• **Task data**:
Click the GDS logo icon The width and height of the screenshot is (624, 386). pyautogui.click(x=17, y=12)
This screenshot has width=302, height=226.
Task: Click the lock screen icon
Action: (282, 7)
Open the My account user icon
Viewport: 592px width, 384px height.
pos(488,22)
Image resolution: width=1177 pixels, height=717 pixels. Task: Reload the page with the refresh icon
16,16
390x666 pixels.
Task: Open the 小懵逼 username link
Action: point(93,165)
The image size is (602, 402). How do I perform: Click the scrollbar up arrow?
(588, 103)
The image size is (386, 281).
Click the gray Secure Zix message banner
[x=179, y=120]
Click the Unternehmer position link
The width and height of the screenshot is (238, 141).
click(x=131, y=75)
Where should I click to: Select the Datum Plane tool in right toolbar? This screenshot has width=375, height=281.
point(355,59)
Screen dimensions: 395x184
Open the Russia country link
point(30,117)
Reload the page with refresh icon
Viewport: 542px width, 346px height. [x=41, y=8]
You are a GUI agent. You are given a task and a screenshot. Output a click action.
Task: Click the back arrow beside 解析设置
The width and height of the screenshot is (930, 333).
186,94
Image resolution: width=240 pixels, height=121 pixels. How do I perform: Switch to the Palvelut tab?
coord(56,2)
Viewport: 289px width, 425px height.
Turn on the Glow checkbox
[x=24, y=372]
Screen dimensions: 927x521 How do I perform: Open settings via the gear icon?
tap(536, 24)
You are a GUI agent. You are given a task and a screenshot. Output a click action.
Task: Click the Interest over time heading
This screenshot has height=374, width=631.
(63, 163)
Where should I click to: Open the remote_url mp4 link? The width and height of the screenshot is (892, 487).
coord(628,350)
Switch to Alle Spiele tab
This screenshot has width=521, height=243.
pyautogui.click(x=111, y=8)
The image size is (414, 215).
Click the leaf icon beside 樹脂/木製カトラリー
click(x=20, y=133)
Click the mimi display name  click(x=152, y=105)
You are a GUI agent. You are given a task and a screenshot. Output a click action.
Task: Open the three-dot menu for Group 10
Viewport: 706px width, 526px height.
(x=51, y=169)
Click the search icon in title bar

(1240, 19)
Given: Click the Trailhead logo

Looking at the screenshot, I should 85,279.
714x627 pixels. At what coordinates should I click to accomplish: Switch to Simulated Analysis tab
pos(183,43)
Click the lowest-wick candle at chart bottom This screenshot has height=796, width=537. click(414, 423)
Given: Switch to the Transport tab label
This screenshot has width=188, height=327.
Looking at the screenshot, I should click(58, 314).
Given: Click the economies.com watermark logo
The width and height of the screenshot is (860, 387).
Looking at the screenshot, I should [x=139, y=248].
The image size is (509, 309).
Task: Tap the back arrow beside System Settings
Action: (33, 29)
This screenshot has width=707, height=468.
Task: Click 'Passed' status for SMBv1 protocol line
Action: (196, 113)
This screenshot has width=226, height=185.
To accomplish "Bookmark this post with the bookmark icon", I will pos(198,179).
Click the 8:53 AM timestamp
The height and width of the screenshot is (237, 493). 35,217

• **Task directions**: Make an exact transcription of the entries above.

• **Reply**:
Click the GDS logo icon The width and height of the screenshot is (624, 386). pyautogui.click(x=17, y=12)
This screenshot has width=302, height=226.
Task: Click the lock screen icon
Action: (282, 7)
Open the My account user icon
Viewport: 592px width, 384px height.
pos(488,22)
Image resolution: width=1177 pixels, height=717 pixels. Task: Reload the page with the refresh icon
16,16
390x666 pixels.
Task: Open the 小懵逼 username link
Action: point(93,165)
The image size is (602, 402). How do I perform: Click the scrollbar up arrow?
(588, 103)
The image size is (386, 281).
Click the gray Secure Zix message banner
[x=179, y=120]
Click the Unternehmer position link
The width and height of the screenshot is (238, 141).
click(x=131, y=75)
Where should I click to: Select the Datum Plane tool in right toolbar? This screenshot has width=375, height=281.
point(355,59)
Screen dimensions: 395x184
Open the Russia country link
point(30,117)
Reload the page with refresh icon
Viewport: 542px width, 346px height. [x=41, y=8]
You are a GUI agent. You are given a task and a screenshot. Output a click action.
Task: Click the back arrow beside 解析设置
The width and height of the screenshot is (930, 333).
186,94
Image resolution: width=240 pixels, height=121 pixels. How do I perform: Switch to the Palvelut tab?
coord(56,2)
Viewport: 289px width, 425px height.
Turn on the Glow checkbox
[x=24, y=372]
Screen dimensions: 927x521 How do I perform: Open settings via the gear icon?
tap(536, 24)
You are a GUI agent. You are given a task and a screenshot. Output a click action.
Task: Click the Interest over time heading
This screenshot has height=374, width=631.
(63, 163)
Where should I click to: Open the remote_url mp4 link? The width and height of the screenshot is (892, 487).
coord(628,350)
Switch to Alle Spiele tab
This screenshot has width=521, height=243.
pyautogui.click(x=111, y=8)
The image size is (414, 215).
Click the leaf icon beside 樹脂/木製カトラリー
click(x=20, y=133)
Click the mimi display name  click(x=152, y=105)
You are a GUI agent. You are given a task and a screenshot. Output a click action.
Task: Open the three-dot menu for Group 10
Viewport: 706px width, 526px height.
(x=51, y=169)
Click the search icon in title bar

(1240, 19)
Given: Click the Trailhead logo

Looking at the screenshot, I should 85,279.
714x627 pixels. At what coordinates should I click to accomplish: Switch to Simulated Analysis tab
pos(183,43)
Click the lowest-wick candle at chart bottom This screenshot has height=796, width=537. click(414, 423)
Given: Switch to the Transport tab label
This screenshot has width=188, height=327.
Looking at the screenshot, I should click(58, 314).
Given: Click the economies.com watermark logo
The width and height of the screenshot is (860, 387).
Looking at the screenshot, I should [x=139, y=248].
The image size is (509, 309).
Task: Tap the back arrow beside System Settings
Action: (33, 29)
This screenshot has width=707, height=468.
Task: Click 'Passed' status for SMBv1 protocol line
Action: (196, 113)
This screenshot has width=226, height=185.
To accomplish "Bookmark this post with the bookmark icon", I will pos(198,179).
Click the 8:53 AM timestamp
The height and width of the screenshot is (237, 493). 35,217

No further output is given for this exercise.